AWS Lambda Error Handling and Monitoring

November 30, 2017

This started as a simple “hey here’s how you make Sentry good in Lambda,” and then I just kept going and now it’s how we manage all the things that could go wrong in Lambda in production.

I’ve been doing a lot with AWS Lambda lately. Coupling it with AWS’s API Gateway, where I work we’ve built an entire API for our control plane. It’s been a lot of fun.

But error reporting in Lambda sucks. Without a little help. Here are a few things we’ve done to make it better.

Sentry

If you’re like me, the first thing you’ll try to do is install Sentry and just expect things to work. Except they won’t, because the Node Sentry client fires asynchronously and your Lambda’s going to exit more often than not before you even know something went wrong.

I’ll write more later on how we manage our decently sized API, but here’s what the error handling looks like now:

const sentry = require("./sentry");

...
  try {
    return this.applyFilters(event)
      .then(() => this.dispatch(event))
      .catch((error) => {
        ...
        return sentry(error).then(() => ...);
      }
  } catch (err) { 
    return sentry(err).then(() => ...);
  }

This way we handle rejected promises and uncaught exceptions. As with everything, reading the underlying code helps a lot (see below). Here’s what our sentry wrapper looks like:

const Raven = require("raven");
const Promise = require("bluebird");

const SENTRY_DSN = process.env.SENTRY_DSN;

Raven.config(SENTRY_DSN, { release: "RELEASE_SHA" }).install();

const capture = Promise.promisify(Raven.captureException, { context: Raven });

module.exports = function sentry(err, extra = {}) {
  if (process.env.NODE_ENV === "test") {
    return Promise.resolve();
  }

  console.log("sentrying!", err);
  return capture(err, extra);
};

It’s obvious in hindsight, but yes, there’s a callback arg in the captureException call that you can promisify, and then you can keep on keeping your promises the rest of the time.

Release Tracking

We publish each release to Lambda to Sentry, using their nifty release tracking feature. This yelps us isolate defects to specific releases in specific branches. I just track our releases with the git SHA. Because this is backend and we don’t deal with source maps, that’s as easy as putting in the release in the extra data when configuring Raven.

Here’s the relevant webpack config section to keep Lambda error reporting tied to its commit (you’ll need to find the right envvar to track the SHA/commit yourself):

[
  {
    test: /\.js$/,
    use: [
      ...
      {
        loader: StringReplacePlugin.replace({
          replacements: [
            {
              pattern: /RELEASE_SHA/g,
              replacement: function (match, offset, string) {
                return process.env.GIT_SHA;
              }
            }
          ]
        })
      }
    ],
  },
  ...
]

Memory Limits and Timeouts

Lambda will (kinda) silently fail when you either (a) try to allocate more memory than prescribed, or (b) run past your declared timeout. At this point you won’t get a chance to send an event to Sentry, so you’ll need to have another way to catch it when it happens.

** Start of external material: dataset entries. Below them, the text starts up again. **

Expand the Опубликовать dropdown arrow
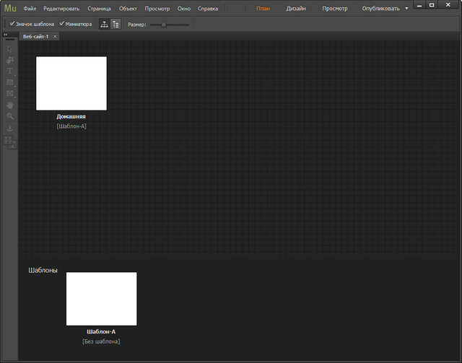 pyautogui.click(x=406, y=9)
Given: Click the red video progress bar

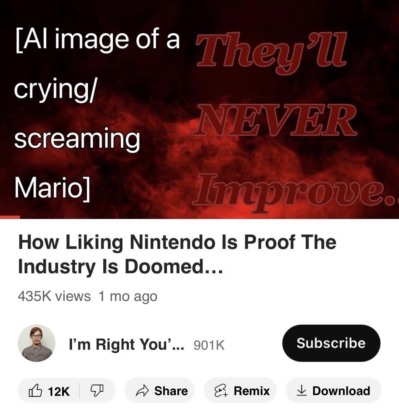Looking at the screenshot, I should [x=10, y=217].
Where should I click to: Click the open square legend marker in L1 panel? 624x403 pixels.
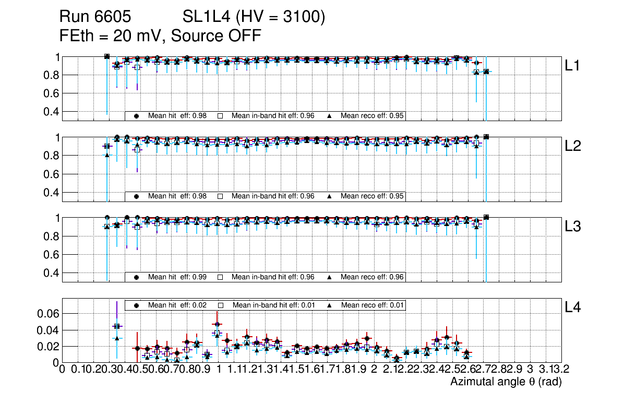[220, 116]
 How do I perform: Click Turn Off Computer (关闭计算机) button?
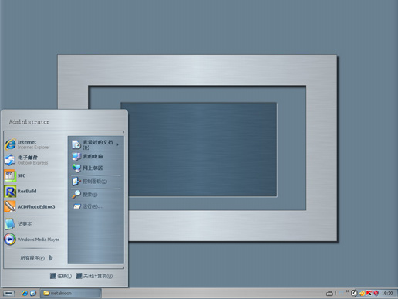[x=94, y=276]
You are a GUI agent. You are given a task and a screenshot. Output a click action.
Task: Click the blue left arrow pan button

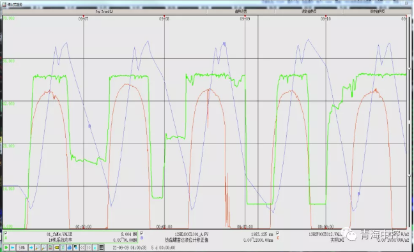12,248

(Really if you exceed any of their limits it’ll blow up, but these are the causes we’ve run into most often.)

Fortunately, Lambda will log that it exited prematurely. We can use that!

We set up some CloudWatch subscriptions that look for premature exits. I’d suggest placing these in their own CF template because it’s easy to run into the CloudFormation template size limit.

Here’s an example CloudFormation log filter subscription definition (the important part is the filter pattern):

"YourServicePrematureSubscriptionFilter": {
  "Type" : "AWS::Logs::SubscriptionFilter",
  "Properties" : {
    "DestinationArn" : {
      "Fn::Sub": "arn:aws:lambda:${AWS::Region}:${AWS::AccountId}:function:premature-catcher"
    },
    "FilterPattern" : "Process exited before completing",
    "LogGroupName" : "/aws/lambda/YourService"
  }
}

Any time that log message is seen, it gets sent to a Lambda that notifies us via Slack.

Here’s a sanitized version of the Lambda that gets invoked when the subscription sees an event:

const zlib    = require("zlib");

exports.handler = function handler(event, context, callback) {
  console.log("event: ", event);
  const payload = new Buffer(event.awslogs.data, "base64");

  zlib.gunzip(payload, (err, res) => {
    if (err) {
      return callback(err);
    }
    const parsed = JSON.parse(res.toString("utf8"));
    console.log("Decoded payload:", JSON.stringify(parsed));

    const msg = `Lambda premature exit detected in: ${parsed.logGroup} / ${parsed.logStream}`;

    return yourNotifyHook()
      .then(() => callback(null, `Successfully processed ${parsed.logEvents.length} log events.`));
  });
};

If you have Sentry, release tracking, and alert when Lambdas exit before they’re expected, you’ll know about a lot of errors at the same time your customers do, instead of finding out after support does.